Pelajaran Ketekunan dari Melanie Perkins untuk Para Startup – Berani mengubah Pitch Deck hingga Ratusan Kali

(Business Lounge Journal – Entrepreneurship)

Membuat berbagai design mulai dari konten sosial media, sampai undangan, presentasi, bahkan poster bukan lagi hal yang sulit bagi banyak orang setelah kehadiran Canva, sebuah platform desain grafis secara online. Perusahaan yang didirikan oleh Melanie Perkins ini telah melejit dan menjadi andalan banyak kalangan untuk melakukan desain. Di usianya yang baru 34 tahun, dia telah menjadi salah satu wanita termuda sekaligus dinobatkan sebagai wanita terkaya kedua di Australia dengan kekayaan sebesar USD5,9 miliar atau setara dengan Rp84,2 triliun menurut Bloomberg Billionaires Index. Sedangkan Canva baru-baru ini dihargai senilai  USD40 miliar atau setara dengan lebih dari Rp569 triliun.
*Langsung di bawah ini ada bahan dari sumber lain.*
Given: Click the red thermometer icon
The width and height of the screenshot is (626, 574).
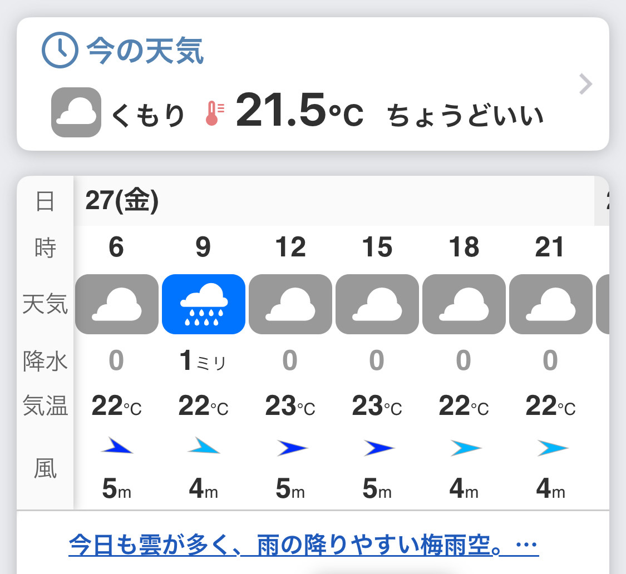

Dari berbagai wawancara yang dilakukannya di banyak media asing, maka kami mencoba untuk membuat rangkuman untuk mengenal sepak terjang Melanie Perkins dari yang semula adalah penjual syal di pasar hingga membangun bisnis multi-miliar dollar.

Tentang Melanie Perkins

Melanie Perkins meluncurkan bisnis kreatifnya sejak ia masih berusia 14 tahun, dengan merancang dan menjual syal di kampung halamannya, Perth, Australia. Kemudian, pada usia 22 tahun, Perkins mendirikan perusahaan yang diberi nama Fusion Books, sebuah platform online bagi para murid sekolah untuk merancang buku tahunan mereka. Saat ini, Fusion Books menjadi penerbit buku tahunan terbesar di Australia dan digunakan juga di Prancis dan Selandia Baru. Pada tahun 2013, Perkins meluncurkan bisnis ketiganya, Canva, yang memungkinkan siapa saja dapat membuat desain berkualitas profesional.
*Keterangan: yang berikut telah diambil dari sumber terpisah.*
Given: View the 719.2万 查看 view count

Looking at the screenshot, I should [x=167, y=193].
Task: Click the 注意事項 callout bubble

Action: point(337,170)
Tekun dan tidak pernah menyerah

Saat Perkins pertama kali mencoba mencari dana untuk Canva, maka ia mengalami penolakan lebih dari 100 kali. Hal ini memang tidak mudah bagi Perkins yang masih berdomisili di Australia sementara para investor yang ia dekati adalah para investor AS. Menurut Perkins, bagi banyak orang di luar negeri sat itu, Australia adalah “land down under” — tempat yang terlalu jauh dan terlalu berisiko untuk diinvestasikan. Tapi ini tidak menghentikan Perkins, dia terus bertahan selama lebih dari tiga tahun sampai dia bertemu investor Bill Tai. Meskipun Bill Tai tidak berinvestasi di Canva, tetapi dia membantu Perkins dan rekan yang sekaligus suaminya, Cliff Obrecht untuk terhubung dengan orang-orang yang dapat membantu mereka mengembangkan bisnis.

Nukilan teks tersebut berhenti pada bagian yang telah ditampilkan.